The Time I Did Nothing for 4.5 Months—and What It Taught Me About Myself & Ambition
Be Brave Friday
When I was pregnant with Em, I was on bedrest because she wanted to come out way too early. We were poor. My husband was still in college though I had just graduated. And I was stuck on a couch in an apartment in Lewiston, Maine all day long, all night long.
I was only allowed to get up to go to the bathroom and to take showers that were mandated to last less than five minutes.
It was a hard 4.5 months.
It was a boring 4.5 months.
It was a super sedentary 4.5 months.
Those 4.5 months? They were completely worth it.
When I was in labor, I did laps and laps and laps around the maternity ward because I was so excited to meet Em and to just move. My mom zoomed up from New Hampshire, possibly breaking speeding laws, and made it in time to join me in my final laps on that shiny floor, her arm around my waist, crying with joy.
“You can stop,” a nurse told me after my millionth round. “You might want to save up your energy.”
“She’s been saving up her energy for months,” my mom told her.
I had.
It was worth it despite the staying put.
I remember being on the couch and staring out the window at the oak tree branches and twigs and crisscrossed each other, witnessing them go from barren to budding to fully leafed, watching the green shades deepen and shift as the sun moved across the world each day.
Sometimes, I feel like there is no easy way to move forward or that sometimes all my motion is going in circles like in that maternity ward, but the thing is that eventually something happens.
We’re allowed off the couch. A baby is born. A goal is achieved. A puppy bounds through a living room with a chair cushion in his mouth—half chewed, of course.
Things happen.
And we sometimes have to conserve our energy to be able to meet those things.
And we sometimes have to stay in motion because we’re so afraid of stopping because we know what it’s like to be stuck on a couch for months. Maybe we’ve been moored too long and long to be free? Or just want a romp in the backyard?
Here’s the thing: I wanted to start this post with a cool anecdote. I wanted to write “antidote” there, but I resisted.
However, it would work because I’m looking for an antidote for the way I’m feeling about things right this second.
I’m floundering a bit, really. I’ve floundered a bit this past week.
“You’re an ambitious person,” someone said to me on Monday. “You’ve made a newspaper. You’ve never advertised it. Look at the people who read it.”

**REQUIRED TASK A:**
Answer these questions about the bedrest essay:
(i) In what city and state was the apartment where the writer spent bedrest?
(ii) From which state did the writer's mother drive up during labor?
(iii) What does the puppy carry in its mouth?
**REQUIRED TASK B:** Resume the bedrest essay after its final sentence, keeping its first-person voice and tone.

[Extracted records]
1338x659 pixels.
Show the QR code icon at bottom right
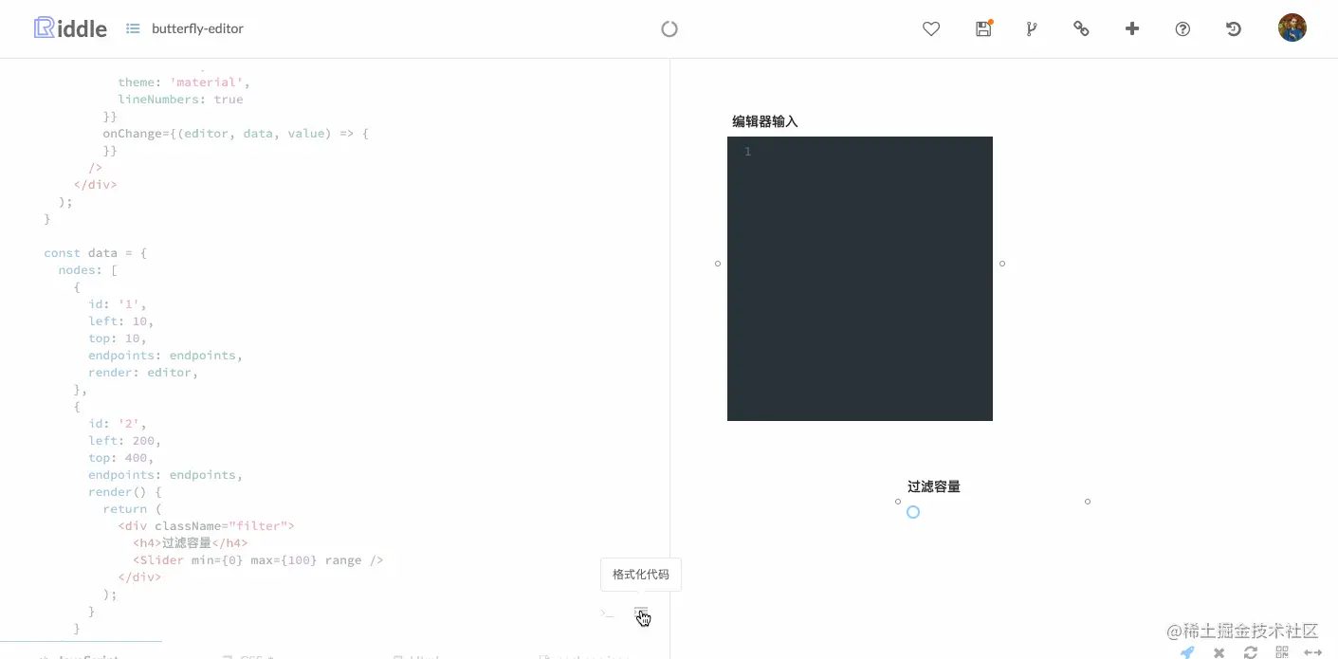pos(1281,651)
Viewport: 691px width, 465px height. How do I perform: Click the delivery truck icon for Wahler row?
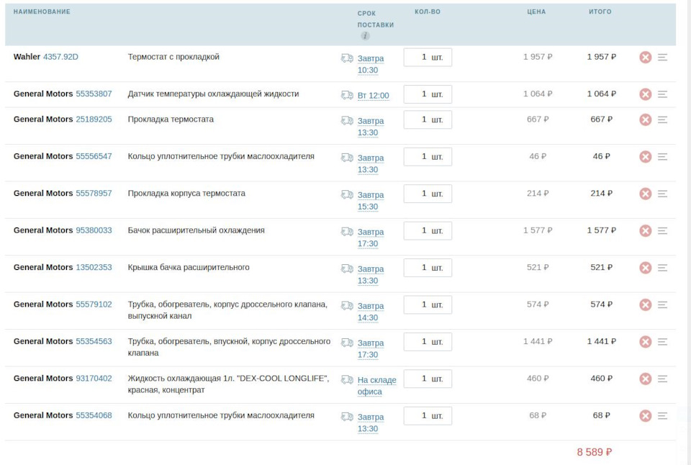click(x=347, y=58)
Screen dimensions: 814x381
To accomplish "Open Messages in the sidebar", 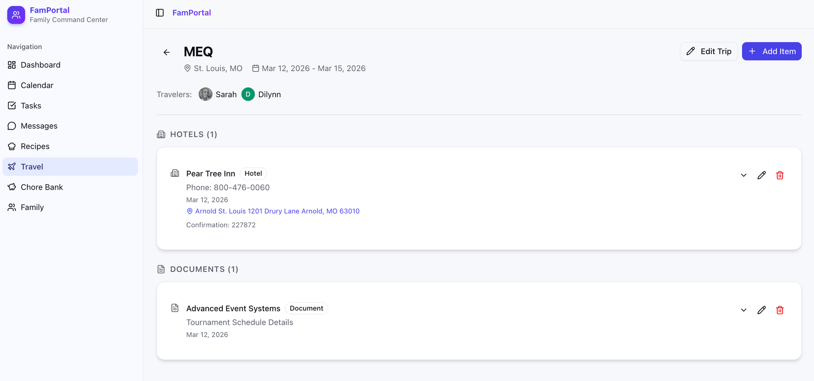I will (39, 126).
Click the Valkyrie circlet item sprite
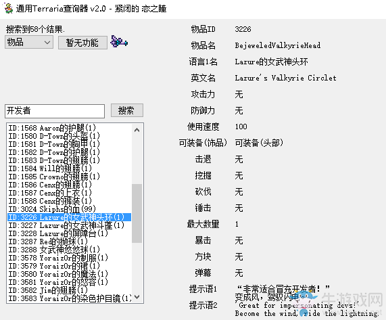This screenshot has height=320, width=386. (119, 41)
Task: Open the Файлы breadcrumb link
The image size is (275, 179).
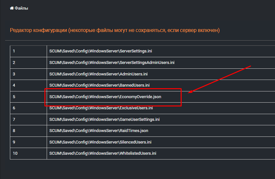Action: pos(21,8)

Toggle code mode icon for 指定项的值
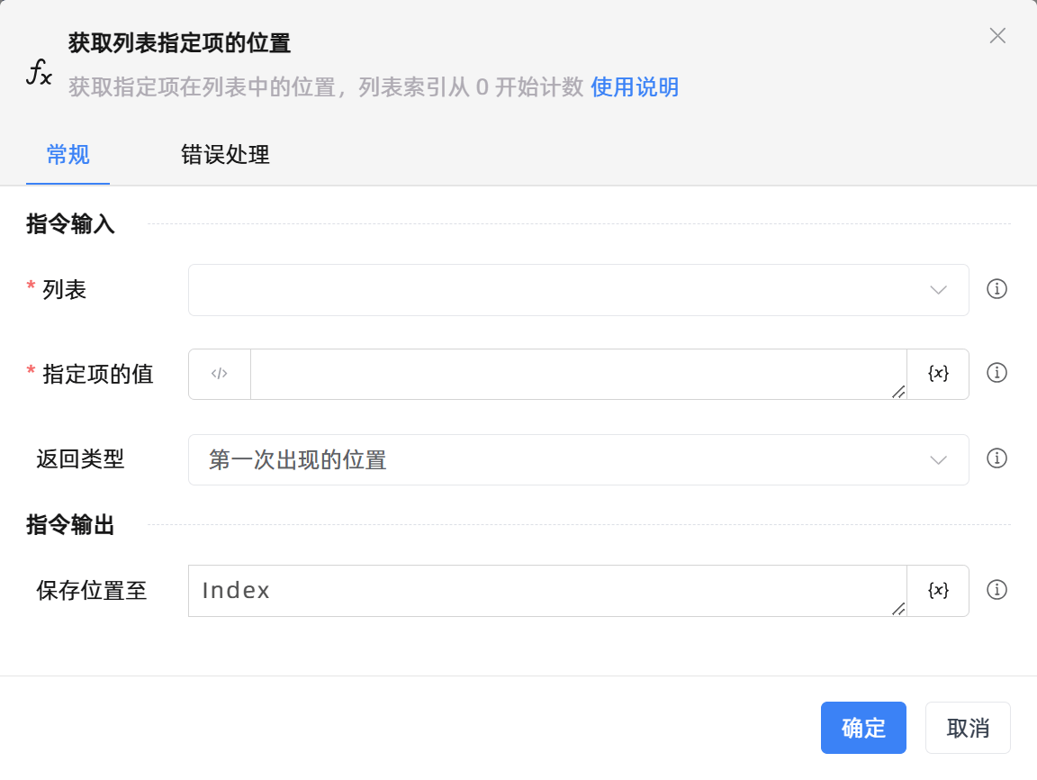tap(220, 374)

**RESPONSE A:**
(i) Lewiston, Maine
(ii) New Hampshire
(iii) A chair cushion, half chewed

**RESPONSE B:**
“Oh. Yeah. But . . . I think if I was ambitious I would have advertised it,” I said. “I’m just too poor and too cheap.”
“You’re ambitious,” they said with one of those super-knowing chuckles. “You just don’t want to admit it.”
“Maybe?” I said because I wasn’t sure what else to actually say, but the truth is that I definitely don’t think of myself as ambitious.
Do you think of yourself that way?
When I think of ambitious I think of hedge funds and Tom Cruise movies, of people with lofty goals, people who run for governor or president, people who want to be a federal judge or a Beyonce or a Tom Brady.
I don’t think of me.
There was a post on a Medium blog yesterday where the writer, Anna Dorn, spent a few paragraphs talking about how she’s always been ambitious and always been suspicious of that ambition, worried that it might not be “a genuine hunger” or if it’s “just a prettier name for insecurity. Maybe I’m just desperate to avoid feeling ordinary.”
I’m going to be honest here and reiterate that I’m not ambitious at all. I want to do a good job at the things I do. I want to be helpful. I want my family to not lose our house or to starve and that sort of thing, but when it comes to ambition?
Meh.
That’s because I know what it’s like to be stuck, to stare at tree limbs, to stay on the couch, to wait and wait and hope for a good outcome when the only proactive thing you can do to get that outcome is to be still, to do nothing, to wait.
There is nothing ambitious about that. That’s about trying to help someone else survive.


Initially, Dorn makes ambition and ordinariness a polarity. You are ambitious or you are ordinary. I think that’s a false dichotomy. I think it’s possible to be both and neither. I actually think in our culture it’s ordinary to be ambitious.
“Physician Charles Black M.D. makes a thoughtful case for ordinariness. He traces our cultural obsession with greatness to the American promise that anyone can achieve anything, and the shame that follows if you don’t. When we equate success with exceptionality, everything else starts to feel like failure. That mindset makes us allergic to the very things that make life feel good: quiet routines, small pleasures, simple relationships. Ordinary isn’t failure, he argues. It’s freedom,” she writes.
There are a lot of people I know who are lovely and who I adore but who spend a lot of their energy striving for influence, to make others think the way they think. They believe in themselves so much that think their way is THE way.
I’m not like that. This has led to me being satirized as milquetoast. And my love of other people’s acts of goodness has led to me being called schmaltzy.
I will hopefully get someone to write that in my obituary: Carrie Jones was mocked as being milquetoast and schmaltzy.
I think it would be cool.
And there are some really gorgeous humans I know who embrace the quiet routines and small pleasures. There is one woman I know here who sent me a message after she saw a photo I took in town. Why? She wanted to tell me that there was a fox family nearby because I might get to see them. She is one of the most gorgeous people I know, this woman. Another woman I know has been sharing and posting the owls living in a tree in her yard—or at least living there. They are sharing their brilliant, beautiful, quiet moments.
How gorgeous is that, really?
But back to ambitiousness.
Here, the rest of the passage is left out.